• _Supplied data_:
···

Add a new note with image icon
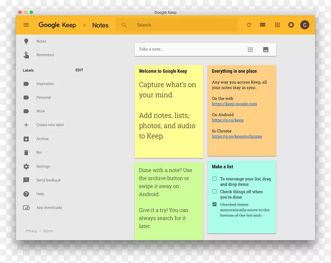Viewport: 331px width, 263px height. point(266,49)
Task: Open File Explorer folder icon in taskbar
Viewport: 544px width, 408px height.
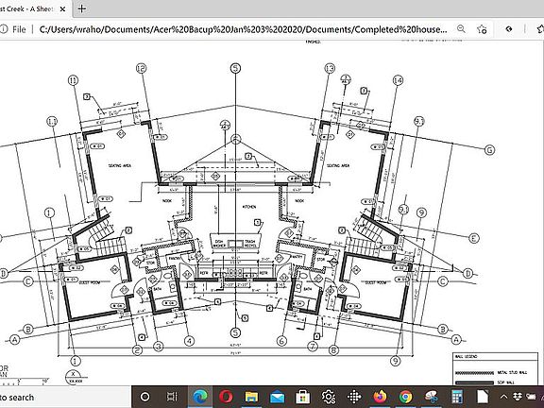Action: [x=251, y=397]
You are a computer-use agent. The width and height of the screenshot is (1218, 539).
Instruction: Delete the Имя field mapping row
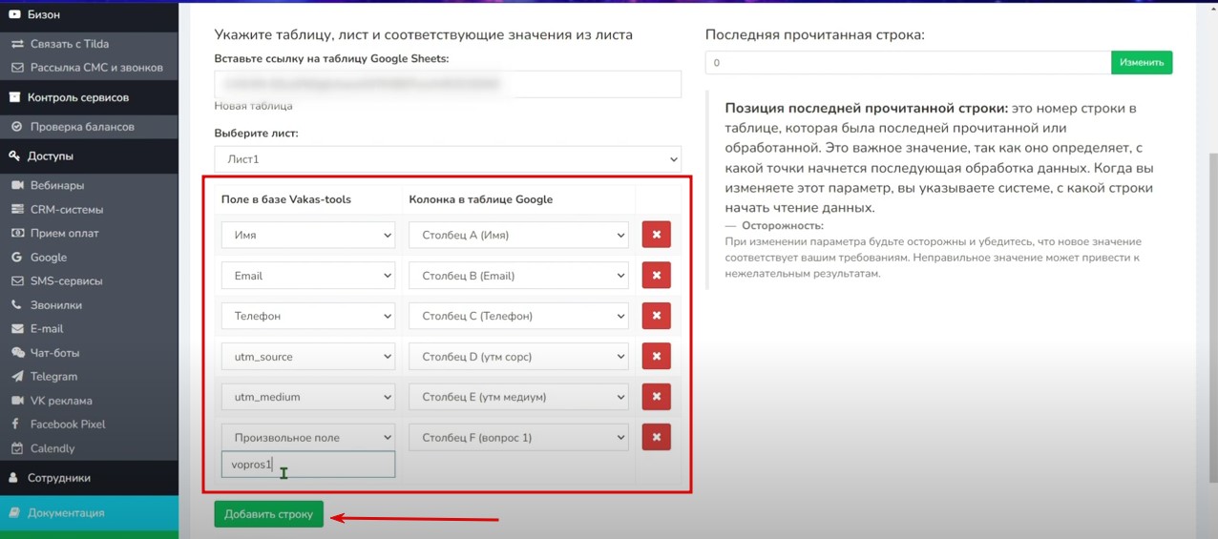(656, 235)
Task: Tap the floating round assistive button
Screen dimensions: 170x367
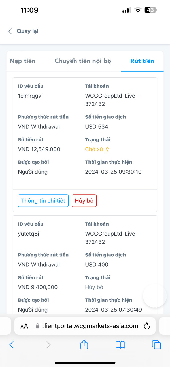Action: click(x=155, y=296)
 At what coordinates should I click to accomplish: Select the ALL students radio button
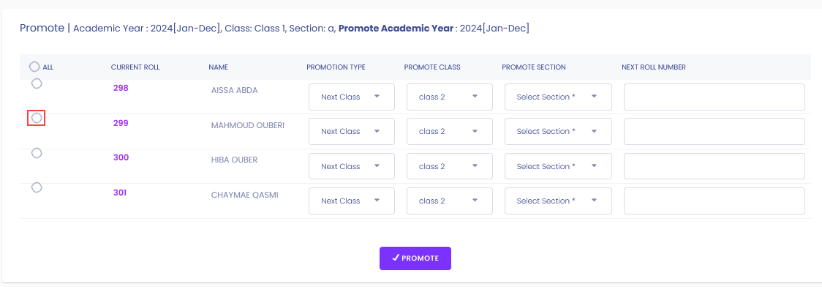[34, 67]
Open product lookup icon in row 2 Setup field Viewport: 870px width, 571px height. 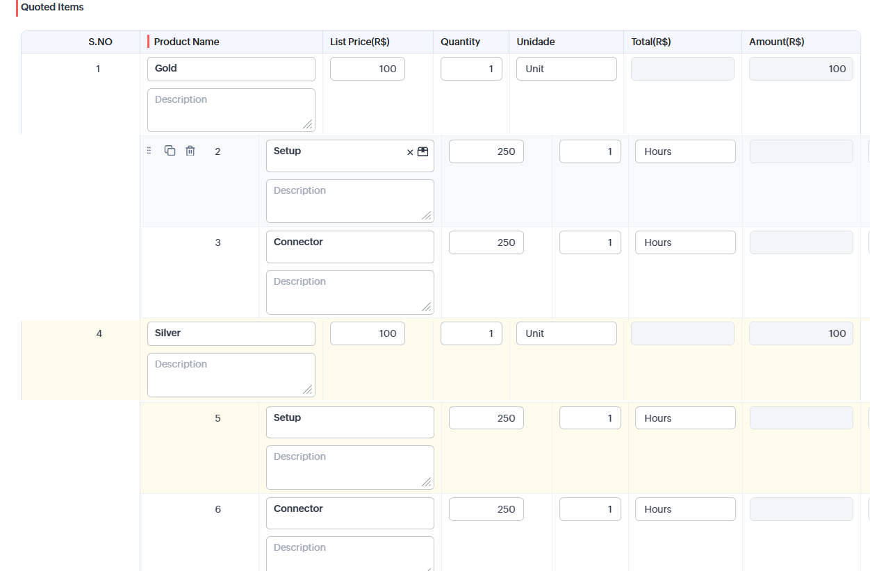422,151
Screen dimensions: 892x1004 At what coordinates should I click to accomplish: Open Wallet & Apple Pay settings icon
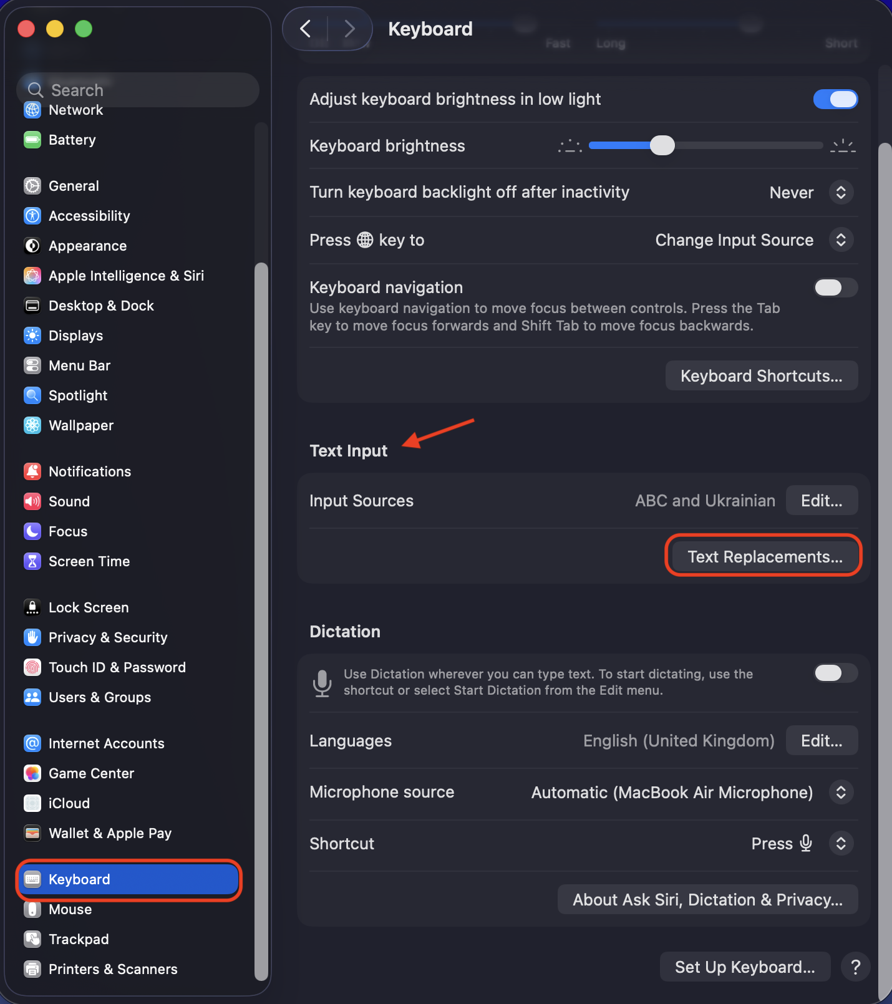[x=32, y=833]
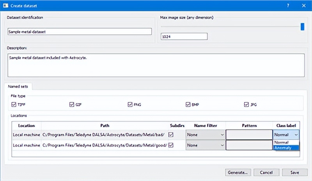Disable the BMP file type checkbox

pyautogui.click(x=188, y=105)
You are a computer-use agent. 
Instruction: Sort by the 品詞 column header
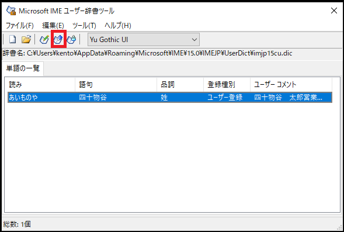180,85
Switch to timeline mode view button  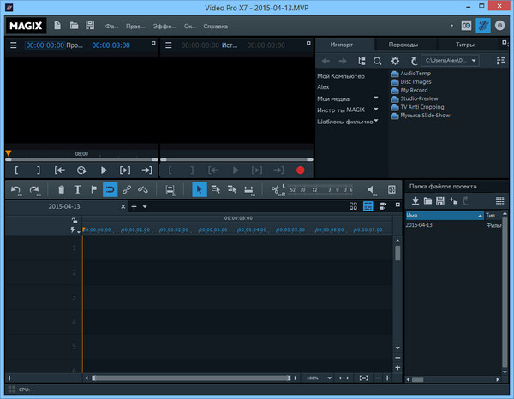(368, 206)
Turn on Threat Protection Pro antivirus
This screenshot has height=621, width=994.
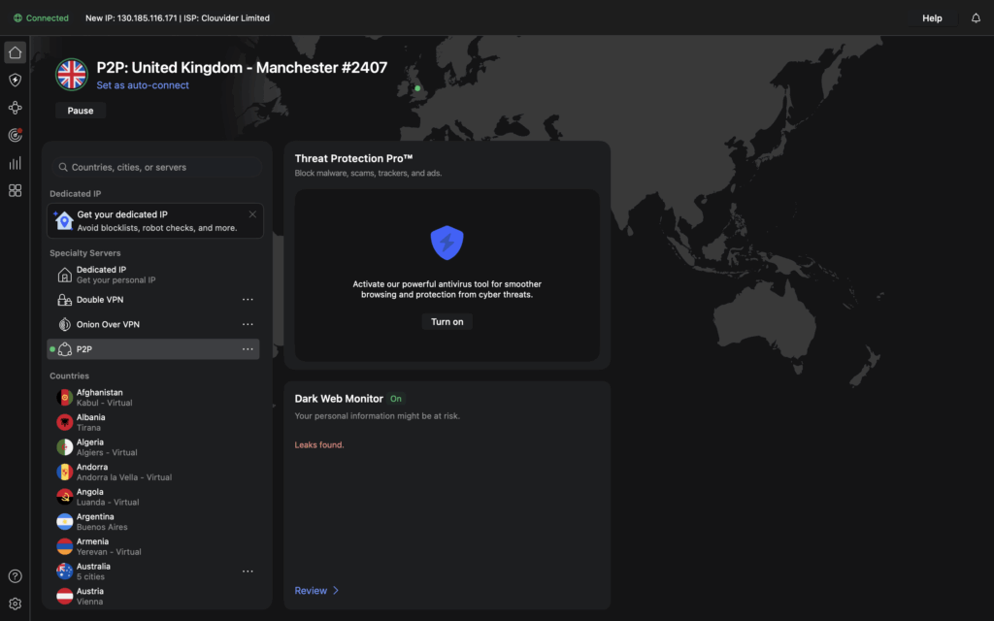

···

• _Work item_: Everything from the first line of the records through the line containing "You are a computer-use agent. The" should be repeated exactly, with the pictures left out.

• _Your response_:
Add a new note with image icon
Viewport: 331px width, 263px height. point(266,49)
Task: Open File Explorer folder icon in taskbar
Viewport: 544px width, 408px height.
Action: [x=251, y=397]
You are a computer-use agent. The width and height of the screenshot is (1218, 539).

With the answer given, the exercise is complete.